In fact, this Juneteenth, Harris plans on opening the Rossonian Hotel for public viewing from 2 p.m. to 5 p.m., which may be the last time the public will be able to see it before major renovations begin.

Not only will the festival have all of the necessary trimmings of a Juneteenth celebration like phenomenal music and tantalizing food options, but most importantly, it will have the second annual Dream Big Awards to honor some of Denver’s most magnificent residents.

“We’re looking to highlight the achievements of African Americans in the community that have set new standards for high achievement. One message that the festival and Juneteenth has that we really try to promote is for our community to dream big,” Harris said.

For those that don’t know, Juneteenth was established as a celebration of freedom after the last slaves were emancipated from the vestiges of American plantations. Since then, the holiday has blossomed into the high-powered festivals we’ve come to know and love. Denver, in particular, has consistently been able to highlight its African American community through the parade and of course being in the historic Five Points neighborhood adds quite a bit of flavor to the holiday’s special sauce.

Five Points was once a predominantly black neighborhood that was known for its financial health and profound artistic legacy. Legendary artists like Miles Davis, Billie Holiday and Thelonious Monk used to regularly come through the neighborhood and stay in hotels there when they were booked for shows in Denver. They were attracted to Five Points initially because they weren’t permitted to stay elsewhere in the city, because you know, racism. That scenario eventually led to the neighborhood developing a peculiar and esteemed identity as the “Harlem of the West.”

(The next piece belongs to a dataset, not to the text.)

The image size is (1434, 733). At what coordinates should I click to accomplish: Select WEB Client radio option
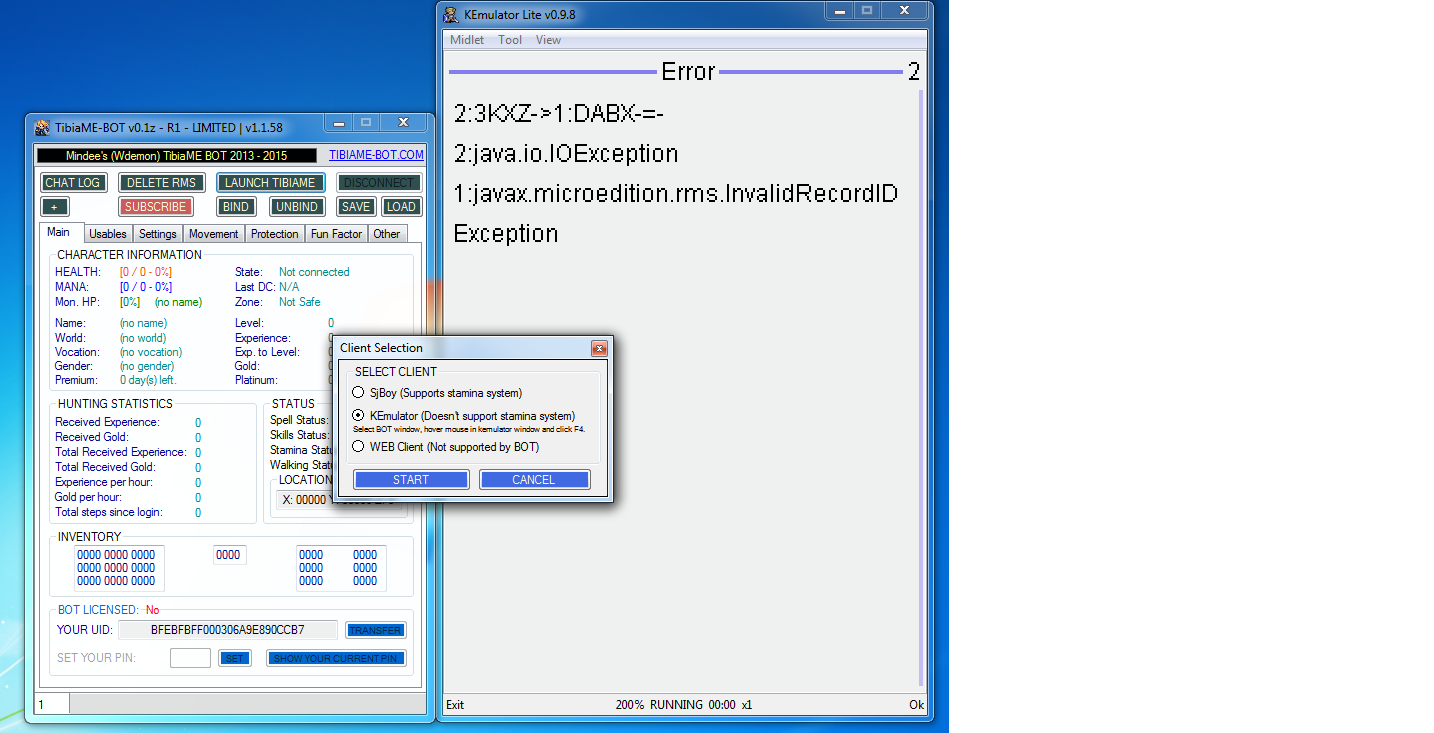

That history is the reason Harris  believes Juneteenth can’t take place anywhere else in Denver but in Five Points, on Welton Street.

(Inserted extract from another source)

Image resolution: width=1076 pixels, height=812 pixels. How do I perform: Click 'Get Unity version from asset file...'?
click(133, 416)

“I wouldn’t consider myself an expert, but there’s so much history in the bricks of the buildings on Welton Street and the people who have stories and have performed there. I sincerely believe there’s a little different vibration of music that comes off those walls. It creates a perfect stage for events that feature that soul sand touch people’s souls,” said Harris.

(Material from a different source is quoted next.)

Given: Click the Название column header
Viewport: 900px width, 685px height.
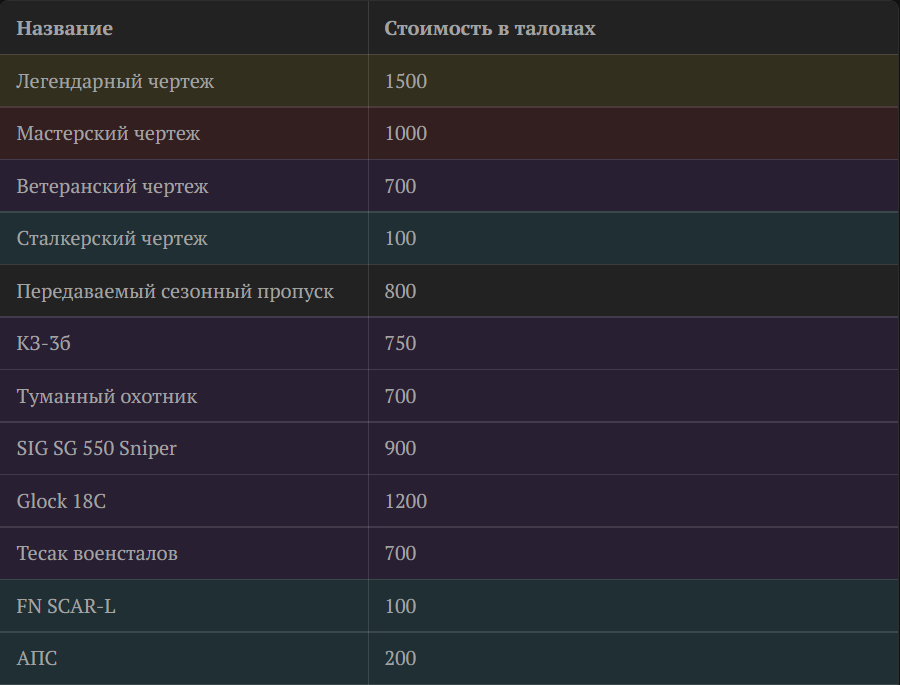Looking at the screenshot, I should pos(64,28).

These days the demographics of the neighborhood have changed quite a bit, but the vibe of Juneteenth has managed to remain the same. That of course is not to say festival organizers don’t want a coalition of cultures to take part in the celebration. “It’s certainly designed to be a celebration for all cultures just like you go to Cinco de Mayo and see all people supporting Mexican heritage and St. Patrick’s Day you see people supporting Irish heritage. We want to have that same impact on the city, that people feel comfortable and invited,” said Harris.

Legendary rapper — many would call him a god emcee — Jadakiss will take the stage to drop bars and knowledge on the large audience that typically crowds Welton Street for the festival as well and his performance begins at 7:15 p.m. Saturday night.

The Juneteenth Parade starts at Manual High School at 9 a.m. The Dream Big Awards start at 1 p.m. on the main stage at 27th and Welton Streets, followed by music, fashion and more music.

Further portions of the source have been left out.